I come from a family who valued the sciences.  Sure, there were piano lessons and ballet classes, but they were not my forte.  All other arts, were relegated to the end of the list of schoolwork, chores, dinner prep, sports, brushing the dog and watching Brady Bunch.  Within all of that, the conditioning that there are things that are of substance in our lives, and the arts are not high on that list, pervaded my life until I found my own 17-year career in the performing arts - that threw my family for a loop!  Now, I am a parent of a 7-year old child who’s little apple falls far from my family of origins’ scientific, left-brained tree.  As the ‘apple in the middle’ (generationally), I still sometimes struggle with my upbringing, and the right to, and the joy of, leading an artistic life.  Such is evolution- a slow process.

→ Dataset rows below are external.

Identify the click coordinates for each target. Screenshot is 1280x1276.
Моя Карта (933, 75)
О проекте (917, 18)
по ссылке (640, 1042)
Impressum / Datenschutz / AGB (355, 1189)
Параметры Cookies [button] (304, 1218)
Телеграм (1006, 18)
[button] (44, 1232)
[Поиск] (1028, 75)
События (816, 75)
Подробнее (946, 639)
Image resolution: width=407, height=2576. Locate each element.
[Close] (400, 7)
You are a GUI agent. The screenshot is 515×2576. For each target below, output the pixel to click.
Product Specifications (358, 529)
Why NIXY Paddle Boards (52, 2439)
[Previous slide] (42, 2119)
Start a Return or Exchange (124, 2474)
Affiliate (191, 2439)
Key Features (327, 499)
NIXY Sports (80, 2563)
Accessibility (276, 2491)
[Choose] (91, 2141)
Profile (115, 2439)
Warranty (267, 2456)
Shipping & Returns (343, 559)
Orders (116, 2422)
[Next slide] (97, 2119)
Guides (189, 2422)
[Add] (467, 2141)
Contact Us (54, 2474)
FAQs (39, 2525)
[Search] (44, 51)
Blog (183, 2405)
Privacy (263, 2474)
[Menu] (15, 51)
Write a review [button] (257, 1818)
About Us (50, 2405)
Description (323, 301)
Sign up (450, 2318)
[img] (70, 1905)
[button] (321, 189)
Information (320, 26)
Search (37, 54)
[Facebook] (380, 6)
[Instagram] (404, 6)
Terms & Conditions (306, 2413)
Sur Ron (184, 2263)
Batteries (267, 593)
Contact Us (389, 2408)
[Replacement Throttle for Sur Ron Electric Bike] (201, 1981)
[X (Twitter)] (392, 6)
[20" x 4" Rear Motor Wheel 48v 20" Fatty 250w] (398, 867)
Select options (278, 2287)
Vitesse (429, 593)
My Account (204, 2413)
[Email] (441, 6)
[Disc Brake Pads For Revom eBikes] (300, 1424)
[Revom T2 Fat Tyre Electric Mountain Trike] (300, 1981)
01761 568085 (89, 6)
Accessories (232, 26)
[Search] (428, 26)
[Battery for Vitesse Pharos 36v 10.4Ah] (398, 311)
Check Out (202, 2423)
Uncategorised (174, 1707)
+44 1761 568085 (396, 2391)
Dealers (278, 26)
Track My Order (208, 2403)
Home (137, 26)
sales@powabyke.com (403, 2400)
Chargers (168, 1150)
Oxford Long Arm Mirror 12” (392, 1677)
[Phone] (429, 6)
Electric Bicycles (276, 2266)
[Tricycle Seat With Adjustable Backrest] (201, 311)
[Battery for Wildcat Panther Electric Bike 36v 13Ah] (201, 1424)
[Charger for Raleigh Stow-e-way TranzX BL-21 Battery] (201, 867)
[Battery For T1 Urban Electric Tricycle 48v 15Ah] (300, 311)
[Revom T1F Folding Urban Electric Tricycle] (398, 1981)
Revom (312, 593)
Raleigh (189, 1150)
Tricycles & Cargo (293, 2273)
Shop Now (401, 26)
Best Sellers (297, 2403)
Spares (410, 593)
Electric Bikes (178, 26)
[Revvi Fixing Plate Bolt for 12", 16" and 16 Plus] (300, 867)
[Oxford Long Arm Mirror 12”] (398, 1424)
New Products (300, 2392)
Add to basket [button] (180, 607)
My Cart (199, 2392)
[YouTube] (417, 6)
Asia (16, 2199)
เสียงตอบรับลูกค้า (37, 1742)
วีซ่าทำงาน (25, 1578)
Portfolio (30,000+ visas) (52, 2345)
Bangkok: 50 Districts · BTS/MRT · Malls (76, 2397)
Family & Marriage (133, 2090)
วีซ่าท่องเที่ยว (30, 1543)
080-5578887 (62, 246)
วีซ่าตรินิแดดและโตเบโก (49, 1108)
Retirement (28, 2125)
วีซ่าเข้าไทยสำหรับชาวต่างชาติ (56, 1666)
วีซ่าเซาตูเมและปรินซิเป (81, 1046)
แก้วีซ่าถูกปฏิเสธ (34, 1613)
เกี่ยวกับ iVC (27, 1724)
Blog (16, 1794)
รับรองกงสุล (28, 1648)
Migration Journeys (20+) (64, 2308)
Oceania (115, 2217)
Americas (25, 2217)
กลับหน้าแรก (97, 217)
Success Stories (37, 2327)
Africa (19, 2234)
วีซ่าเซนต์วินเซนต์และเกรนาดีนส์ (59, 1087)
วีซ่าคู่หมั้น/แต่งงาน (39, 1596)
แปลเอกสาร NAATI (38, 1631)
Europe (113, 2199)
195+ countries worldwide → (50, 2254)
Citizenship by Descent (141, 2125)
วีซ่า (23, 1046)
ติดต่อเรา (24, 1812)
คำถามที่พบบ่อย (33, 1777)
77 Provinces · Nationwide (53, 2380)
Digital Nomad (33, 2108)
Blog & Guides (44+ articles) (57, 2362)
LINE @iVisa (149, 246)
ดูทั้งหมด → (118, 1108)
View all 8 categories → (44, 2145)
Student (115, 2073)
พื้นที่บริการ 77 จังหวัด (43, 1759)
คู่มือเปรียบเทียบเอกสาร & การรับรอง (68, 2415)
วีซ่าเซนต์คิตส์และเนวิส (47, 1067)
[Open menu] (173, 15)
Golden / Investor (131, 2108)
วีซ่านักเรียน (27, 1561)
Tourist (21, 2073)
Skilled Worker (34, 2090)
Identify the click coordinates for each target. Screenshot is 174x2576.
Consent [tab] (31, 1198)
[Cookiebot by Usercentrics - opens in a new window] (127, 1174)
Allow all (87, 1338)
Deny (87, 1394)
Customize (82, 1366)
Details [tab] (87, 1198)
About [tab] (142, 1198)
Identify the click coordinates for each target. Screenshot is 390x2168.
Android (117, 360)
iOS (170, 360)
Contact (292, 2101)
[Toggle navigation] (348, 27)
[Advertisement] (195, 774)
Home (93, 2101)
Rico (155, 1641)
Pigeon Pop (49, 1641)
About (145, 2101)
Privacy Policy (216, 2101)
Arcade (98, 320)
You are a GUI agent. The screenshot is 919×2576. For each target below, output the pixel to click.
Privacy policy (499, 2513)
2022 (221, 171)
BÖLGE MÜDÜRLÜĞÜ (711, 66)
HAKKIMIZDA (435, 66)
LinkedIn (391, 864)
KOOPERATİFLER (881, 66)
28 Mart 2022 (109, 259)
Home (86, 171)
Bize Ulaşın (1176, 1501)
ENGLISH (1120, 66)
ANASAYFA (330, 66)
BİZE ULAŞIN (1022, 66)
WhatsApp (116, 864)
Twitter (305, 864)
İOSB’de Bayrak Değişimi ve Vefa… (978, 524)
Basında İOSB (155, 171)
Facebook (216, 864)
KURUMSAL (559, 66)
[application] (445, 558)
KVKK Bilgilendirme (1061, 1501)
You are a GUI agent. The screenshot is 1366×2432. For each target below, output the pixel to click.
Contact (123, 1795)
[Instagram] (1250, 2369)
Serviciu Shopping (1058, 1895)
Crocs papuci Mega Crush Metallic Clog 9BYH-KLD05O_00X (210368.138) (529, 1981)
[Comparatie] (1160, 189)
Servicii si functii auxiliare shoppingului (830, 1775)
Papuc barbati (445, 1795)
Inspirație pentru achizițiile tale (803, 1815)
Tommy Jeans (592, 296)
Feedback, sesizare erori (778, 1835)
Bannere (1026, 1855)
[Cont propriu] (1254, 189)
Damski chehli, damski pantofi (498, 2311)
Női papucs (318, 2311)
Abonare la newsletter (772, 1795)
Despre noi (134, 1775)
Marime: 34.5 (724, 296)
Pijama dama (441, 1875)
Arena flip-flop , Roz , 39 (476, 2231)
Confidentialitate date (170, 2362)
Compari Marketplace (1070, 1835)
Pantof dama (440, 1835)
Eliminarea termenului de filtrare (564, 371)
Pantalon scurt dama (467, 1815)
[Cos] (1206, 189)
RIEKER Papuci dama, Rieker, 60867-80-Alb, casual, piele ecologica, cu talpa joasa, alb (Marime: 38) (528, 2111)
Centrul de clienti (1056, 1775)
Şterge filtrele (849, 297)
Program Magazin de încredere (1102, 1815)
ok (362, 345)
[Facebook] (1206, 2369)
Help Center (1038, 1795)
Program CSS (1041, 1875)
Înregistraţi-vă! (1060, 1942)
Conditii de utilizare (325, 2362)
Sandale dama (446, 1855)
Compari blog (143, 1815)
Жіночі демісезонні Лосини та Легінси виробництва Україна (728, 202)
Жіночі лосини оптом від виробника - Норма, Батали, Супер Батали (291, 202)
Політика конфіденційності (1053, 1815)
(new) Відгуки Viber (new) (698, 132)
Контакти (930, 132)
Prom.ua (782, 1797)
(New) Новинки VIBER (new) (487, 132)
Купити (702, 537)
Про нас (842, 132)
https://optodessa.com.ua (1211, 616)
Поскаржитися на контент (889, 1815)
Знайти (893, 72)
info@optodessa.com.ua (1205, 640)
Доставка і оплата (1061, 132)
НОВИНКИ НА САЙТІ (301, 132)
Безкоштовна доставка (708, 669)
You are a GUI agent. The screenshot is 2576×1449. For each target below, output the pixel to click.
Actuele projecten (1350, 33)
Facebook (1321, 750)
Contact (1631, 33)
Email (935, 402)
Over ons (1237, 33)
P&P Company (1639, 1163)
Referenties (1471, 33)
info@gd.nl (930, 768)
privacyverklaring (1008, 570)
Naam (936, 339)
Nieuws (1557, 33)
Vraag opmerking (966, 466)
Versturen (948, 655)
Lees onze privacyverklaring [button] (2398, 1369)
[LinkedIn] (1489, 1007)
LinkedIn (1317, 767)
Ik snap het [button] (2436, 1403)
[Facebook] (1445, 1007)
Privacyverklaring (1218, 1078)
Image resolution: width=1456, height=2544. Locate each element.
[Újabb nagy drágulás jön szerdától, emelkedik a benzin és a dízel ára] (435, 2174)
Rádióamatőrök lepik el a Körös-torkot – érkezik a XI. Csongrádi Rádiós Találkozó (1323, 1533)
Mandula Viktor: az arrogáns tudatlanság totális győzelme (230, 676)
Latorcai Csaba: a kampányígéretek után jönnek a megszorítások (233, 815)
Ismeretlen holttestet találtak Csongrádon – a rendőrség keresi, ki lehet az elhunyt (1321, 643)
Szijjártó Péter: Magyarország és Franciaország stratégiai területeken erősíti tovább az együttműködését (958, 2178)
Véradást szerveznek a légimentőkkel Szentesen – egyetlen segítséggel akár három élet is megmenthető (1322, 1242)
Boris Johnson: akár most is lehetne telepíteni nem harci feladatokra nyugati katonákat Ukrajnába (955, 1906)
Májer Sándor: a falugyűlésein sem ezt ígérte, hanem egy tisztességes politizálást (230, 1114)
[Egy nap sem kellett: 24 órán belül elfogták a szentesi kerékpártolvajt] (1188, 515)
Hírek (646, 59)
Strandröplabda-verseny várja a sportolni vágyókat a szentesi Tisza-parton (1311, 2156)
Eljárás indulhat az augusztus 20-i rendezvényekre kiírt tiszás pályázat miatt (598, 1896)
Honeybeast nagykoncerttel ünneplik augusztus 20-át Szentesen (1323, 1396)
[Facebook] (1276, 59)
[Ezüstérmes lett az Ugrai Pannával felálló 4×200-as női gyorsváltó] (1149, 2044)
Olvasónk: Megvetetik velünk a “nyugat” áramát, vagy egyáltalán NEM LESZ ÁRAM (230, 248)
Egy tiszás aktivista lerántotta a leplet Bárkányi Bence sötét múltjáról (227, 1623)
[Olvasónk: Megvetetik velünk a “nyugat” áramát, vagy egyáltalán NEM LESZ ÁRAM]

For ourselves as parents, our connection to our children is the force that keeps them in alignment with our values, keeps communication open and our relationships growing, rather than shutting down.  In “Discipline Without Damage” Dr. Vanessa Lapointe, R.Psych states, “There is something about sharing playful, joyful experiences with another human being that contributes to a sense of shared unity and common ground.  In thinking through what it takes to nurture a relationship, think about the simplicity of finding even fifteen minutes a day to enter into the world of play with your children.  A world in which anything goes.  A world full of spontaneous laughter.  A world in which imagination and silliness reign supreme - and inhibitions, rules, and schedules are forgoten.  As the dopamine flows in your happy brain, the connectivity of your relationship also flows.”  I think me and my munchkin could do with a healthy dose more of this in our time over Spring Break.

I look at myself running here and there, I look at the blank boxes on the calendar over the upcoming holidays and I wonder what to put in those spots.  I know enough to know that at the end of the holidays, I will walk past our calendar and question how the break passed in such a flash.

Perhaps, some of us parents have it backwards.  Perhaps Spring Break is a time where we, as parents, give ourselves a break as well, to pick up a water-colour pencil, teach ourselves to play a song on the piano, to have a family draw night, strike up a dance party, make a silly movie produced by the kiddos, to go see “The Little Prince” movie, check out the symphony, colour side-by-side to the soundtrack of whatever    slow    and    easy    thoughts    might    a r i s e..., or to plan a creative writing retreat day without counting spelling mistakes and grammar, just to get lost in the flow.   Perhaps creating a garden or a veggie mandala together, muddy hands and all, will help us connect to our own source of wellness, and to one another in all that is nourishing and sound.  Perhaps when we meet our children in the realm of creativity, we too will grow and flourish.

We as parents have the opportunity to hold the space for our children to learn that art & creativity is everywhere, always, even when you grow up.